Work to be completed:
Rewrite only the lines of the entries that start with the line containing "Decrease total cost" and end with the line containing "will (x=351, y=221).". Replace "Image resolution" with "Screen size" throughout and leave everything else unchanged.

Source data
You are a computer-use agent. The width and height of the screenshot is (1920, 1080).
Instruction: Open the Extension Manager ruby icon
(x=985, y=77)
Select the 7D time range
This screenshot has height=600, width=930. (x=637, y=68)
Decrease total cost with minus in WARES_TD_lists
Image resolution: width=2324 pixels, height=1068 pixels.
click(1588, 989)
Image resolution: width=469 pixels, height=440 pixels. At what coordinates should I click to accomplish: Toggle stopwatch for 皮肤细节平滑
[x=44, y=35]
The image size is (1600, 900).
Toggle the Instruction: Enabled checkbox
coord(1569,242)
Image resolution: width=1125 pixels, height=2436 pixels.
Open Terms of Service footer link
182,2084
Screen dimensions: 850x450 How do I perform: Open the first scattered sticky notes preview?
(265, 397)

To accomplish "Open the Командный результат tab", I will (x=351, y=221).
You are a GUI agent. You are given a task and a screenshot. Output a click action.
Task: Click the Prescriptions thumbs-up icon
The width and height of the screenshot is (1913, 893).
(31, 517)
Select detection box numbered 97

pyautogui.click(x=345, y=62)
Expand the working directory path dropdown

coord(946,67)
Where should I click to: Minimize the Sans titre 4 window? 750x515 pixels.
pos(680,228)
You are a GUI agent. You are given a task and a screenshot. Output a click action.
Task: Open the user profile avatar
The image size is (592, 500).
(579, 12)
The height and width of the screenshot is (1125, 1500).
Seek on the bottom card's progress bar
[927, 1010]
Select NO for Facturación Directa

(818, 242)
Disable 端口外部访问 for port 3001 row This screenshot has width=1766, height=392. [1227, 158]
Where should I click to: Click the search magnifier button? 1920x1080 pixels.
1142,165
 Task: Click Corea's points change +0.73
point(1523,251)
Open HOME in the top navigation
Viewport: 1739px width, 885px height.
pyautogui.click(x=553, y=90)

Solution to the exercise:
Decrease total cost with minus in WARES_TD_lists
Screen size: width=2324 pixels, height=1068 pixels.
click(1588, 989)
Screen size: width=469 pixels, height=440 pixels. At what coordinates should I click to accomplish: Toggle stopwatch for 皮肤细节平滑
[x=44, y=35]
The image size is (1600, 900).
Toggle the Instruction: Enabled checkbox
coord(1569,242)
Screen size: width=1125 pixels, height=2436 pixels.
Open Terms of Service footer link
182,2084
Screen dimensions: 850x450 How do I perform: Open the first scattered sticky notes preview?
(265, 397)

To accomplish "Open the Командный результат tab", I will (x=351, y=221).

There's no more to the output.